Nous sommes confrontés à un manque de ressources, à une augmentation des exigences et à des pressions constantes, ce qui amène nos collègues à l’épuisement. Le phénomène est généralisé : la cause est particulièrement structurelle, ministérielle et organisationnelle. Les listes d’attentes débordent et pèsent lourd sur les techniciens, professionnels et médecins, pendant que la population attend dans sa souffrance et sa misère sociale.

Aujourd’hui, ce sont, entre autres, ces « anges gardiens » qui aident à limiter les dégâts reliés à cette crise. Dans tout ce mouvement, les dirigeants tentent alors de faire preuve de créativité dans la réponse aux besoins, mais les défis à surmonter s’avèrent nombreux.

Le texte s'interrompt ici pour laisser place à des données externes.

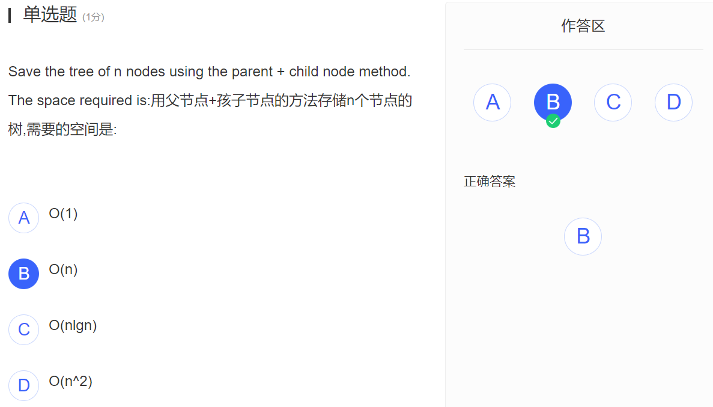
Task: Click the O(1) answer text
Action: coord(63,213)
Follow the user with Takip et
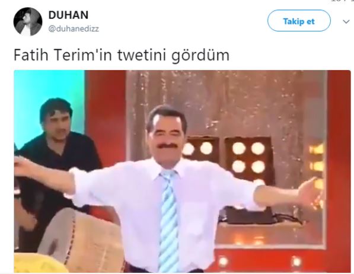The width and height of the screenshot is (354, 274). coord(299,21)
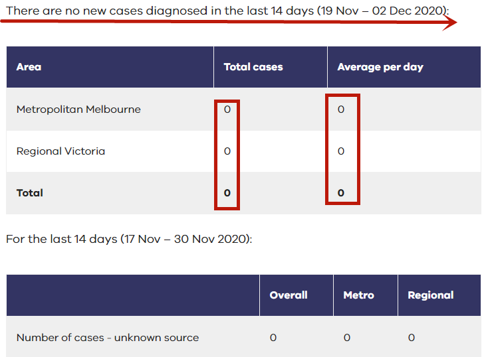The height and width of the screenshot is (357, 482).
Task: Click Total cases value for Regional Victoria
Action: tap(227, 151)
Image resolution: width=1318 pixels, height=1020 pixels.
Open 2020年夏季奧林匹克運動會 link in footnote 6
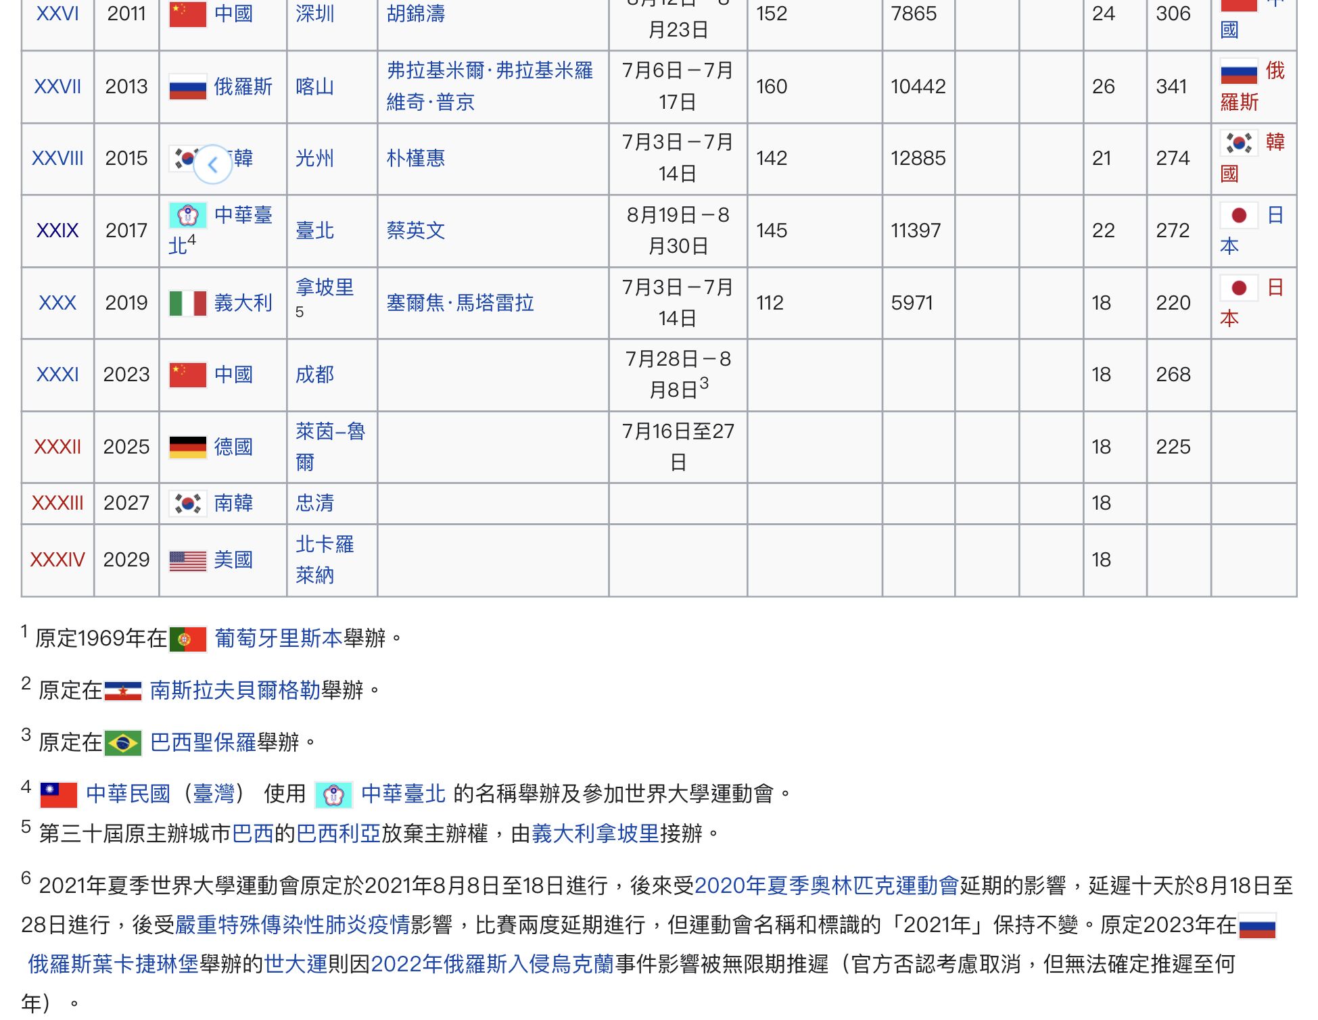click(x=826, y=885)
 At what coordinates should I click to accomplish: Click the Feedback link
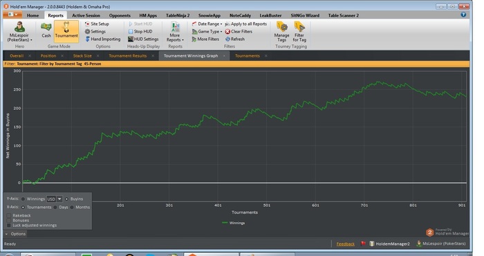[346, 244]
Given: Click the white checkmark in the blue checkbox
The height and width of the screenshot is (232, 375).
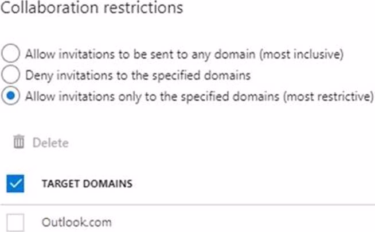Looking at the screenshot, I should pos(15,184).
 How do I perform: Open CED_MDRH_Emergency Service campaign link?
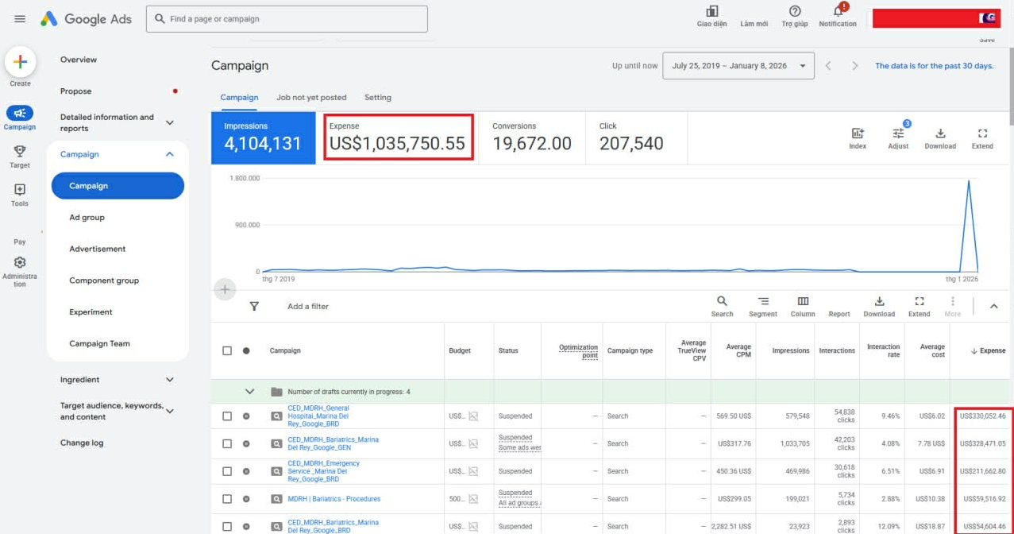[x=323, y=471]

D’un point de vue fédéral, si nous conjuguons santé et pauvreté, près de 20 % des dépenses en santé au Canada sont imputables et liées à des facteurs socioéconomiques, comme les écarts au chapitre du revenu (CNB, s.d). Pourtant, alors qu’on prive les familles pauvres d’un revenu moyen adéquat, une étude démontre qu’une implication gouvernementale fédérale, via une aide financière directe atteignant les 397 milliards de dollars par année, permettrait d’économiser près de quatre fois cette somme (CNB, s.d.).

Au Québec, cela éviterait ainsi d’avoir à contrer les multiples conséquences directes et indirectes reliées à la pauvreté, dont les listes d’attentes, la hausse des signalements à la DPJ et l’utilisation des urgences hospitalières. Cela permettrait alors de contribuer au bien-être, à l’épanouissement et à la prospérité de certaines personnes vulnérables.

Malgré tout, nos gouvernements refusent d’utiliser, la plupart du temps, cette approche préventive. À titre comparatif, en 2018, c’est 353,1 milliards de dollars qui ont été envoyés dans des paradis fiscaux au Canada (Martinez, 2019). Et si on agissait concrètement contre ceux-ci ?

Il serait grand temps que l’ensemble de ces questions soit soulevé de nouveau auprès de nos dirigeants, pendant que leur tribune est quotidienne.

Nous pouvons juger de leur efficacité en temps de crise, mais nous devons surtout le faire lorsque vient le temps de contrer les enjeux fondamentaux de notre société sur le long terme.

Plus que jamais, les travailleurs de la santé et des services sociaux, de même que les personnes vulnérables de notre société, ont besoin de votre indignation et de votre élan de solidarité.